Martin Luther King, Jr.
The Montgomery Bus Boycott
On 1 December 1955 a black woman named Rosa Parks refused to give up her seat on a full Montgomery bus. Bus company policy dictated that black passengers fill seats from the back and white passengers fill seats from the front. Where the sections met, blacks were expected to yield to whites. The racist atmosphere on buses was strengthened by the attitude of the all-white driving staff, which was known to harass black passengers verbally, and sometimes physically.
Parks was a seamstress for the Montgomery Fair department store and a member of the local chapter of the National Association for the Advancement of Colored People (NAACP), having served as its secretary in the 1940s. By her single unplanned act of defiance, she caused a chain of events that concluded with a United States Supreme Court decision prohibiting bus segregation and King's rise to national prominence.
The driver whom Parks defied had her arrested, and she was released on $100 bond. Her connections to the NAACP and the black community in general meant that the case attracted instant city-wide attention. She was arrested on a Thursday, and a group of community leaders met immediately and planned a boycott for the following Monday. Meanwhile, the NAACP lawyers took on her court case, optimistic that they could ride the issue to the Supreme Court, in light of their recent victory in the case of Brown v. Board of Education of Topeka, Kansas.
The organizers of the boycott, who hailed from other black groups, such as the NAACP and the Women's Political Council, met in the basement of Dexter Avenue Baptist Church, which King had offered for that purpose. The group drafted three demands for the bus company: that seating be available on a strictly first-come, first-served basis; that drivers conduct themselves with greater civility to black passengers; and that black drivers be hired for predominately black routes. There was no call to integrate seating. To secure these demands, no African Americans would ride the buses on Monday, 5 December.

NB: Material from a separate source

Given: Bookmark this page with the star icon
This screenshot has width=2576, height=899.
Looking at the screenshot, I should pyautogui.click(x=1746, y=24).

And hardly any did; indeed, nearly 20,000 blacks supported the action, and because blacks constituted the majority of the bus system's customers, many buses drove around empty. Because of the black community's eagerness to comply with the boycott–and because of the bus company's refusal to capitulate- community leaders held a second meeting on the afternoon of the boycott to plan an extended protest. The group named itself the Montgomery Improvement Association, or MIA, and elected King its president. Though only twenty-six, he showed great promise as a leader, and was enough of a newcomer to stand outside old local political rivalries. From the beginning, and throughout the most trying, violent events of the lengthy boycott, King never failed to emphasize the protest's rootedness in Christian principles. Though they might be the victims of violence, black protestors would engage in no acts of violence themselves; they would "turn the other cheek." This set the tone for all of King's subsequent campaigns.

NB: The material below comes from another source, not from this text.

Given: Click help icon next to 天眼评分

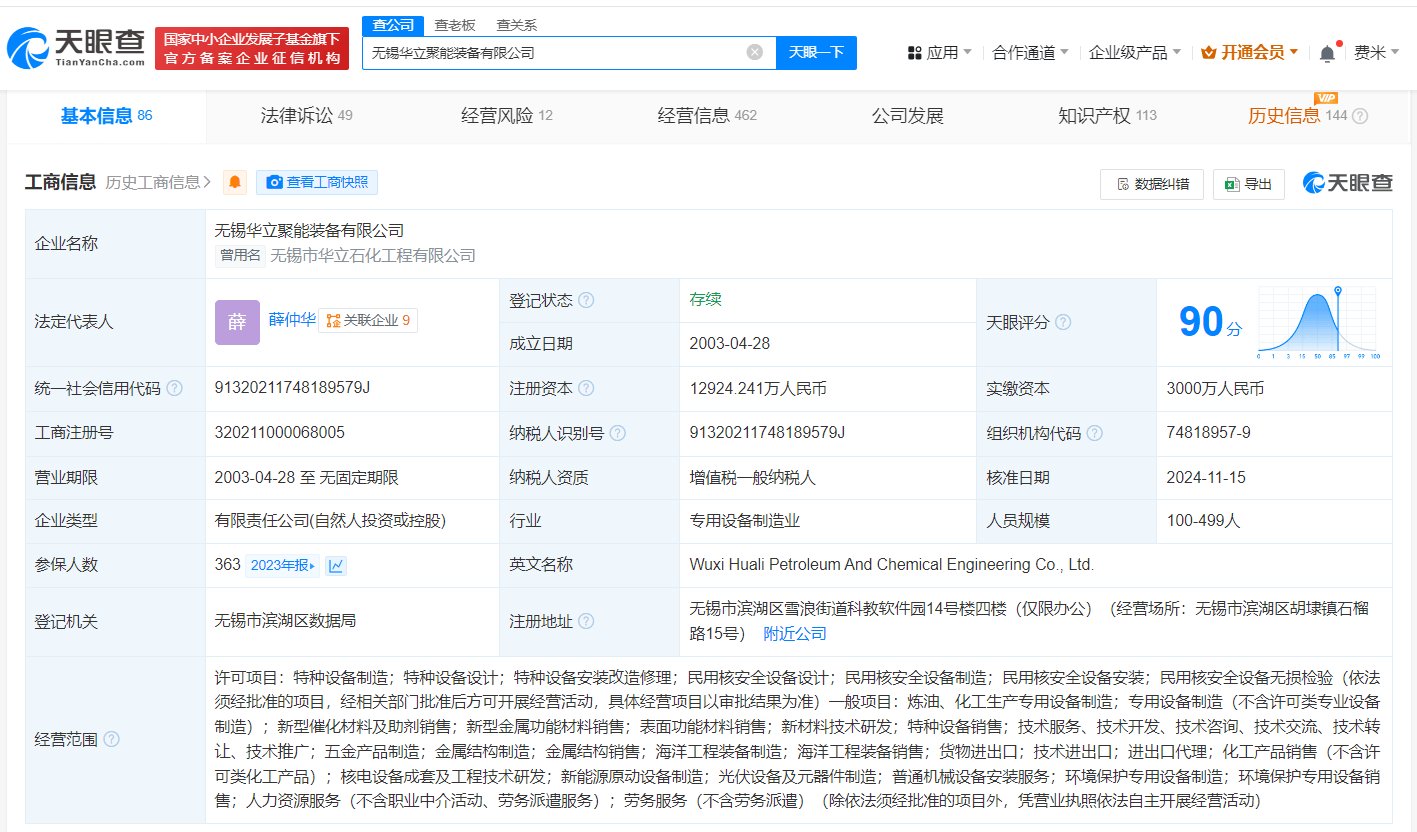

The boycott lasted a year, and changed the character of both King's life and the city of Montgomery. King became the target of numerous telephoned threats and a few actual acts of violence. His house was bombed; he was arrested under false pretenses; he was sued for various reasons; he became very well known.
One night early in the boycott he had a religious epiphany, which he described later: he had come home from a meeting and his wife was asleep; the phone rang, and when he answered, another anonymous caller threatened his life. After that he could not sleep. He made some coffee and sat in his kitchen. For a moment the path before him seemed aabsolutely impossible. Then, while praying aloud, he felt the presence of God, very suddenly and very intensely, as he never had before. King explained that this experience reconciled him to the danger of the boycott and the protest actions that followed.
Montgomery changed more slowly. To survive the boycott, the black community formed a network of carpools and informal taxi services. Some white employers were forced to transport their black employees themselves. Many blacks walked long distances to work each day. The boycott quickly began to hurt the businesses of city storeowners, not to mention that of the bus company itself, which was losing 65% of its income.
But instead of considering the demands of the MIA, whites attempted to end the boycott by other means, both unofficially, though a series of bombings of churches and private homes, and officially, through the courts. Because the MIA compensated drivers who transported boycotters, the city sued it for running an illegal transit system. King was in court defending the MIA against the injunction when news arrived that the Supreme Court had ruled in favor of Rosa Parks, and had made illegal the kind of bus segregation enforced in Montgomery.
This ended the boycott, and on 21 December 1956, over a year after Parks had refused to relinquish her seat, King joined Ralph Abernathy and other boycott leaders for a ride on the first desegregated bus. Violence continued in the wake of the boycott: more homes and churches were bombed, and some white people threw stones and shot bullets at buses. But however tenuous the victory was at the local level, it marked a national success for King and for the cause of African Americans as a whole.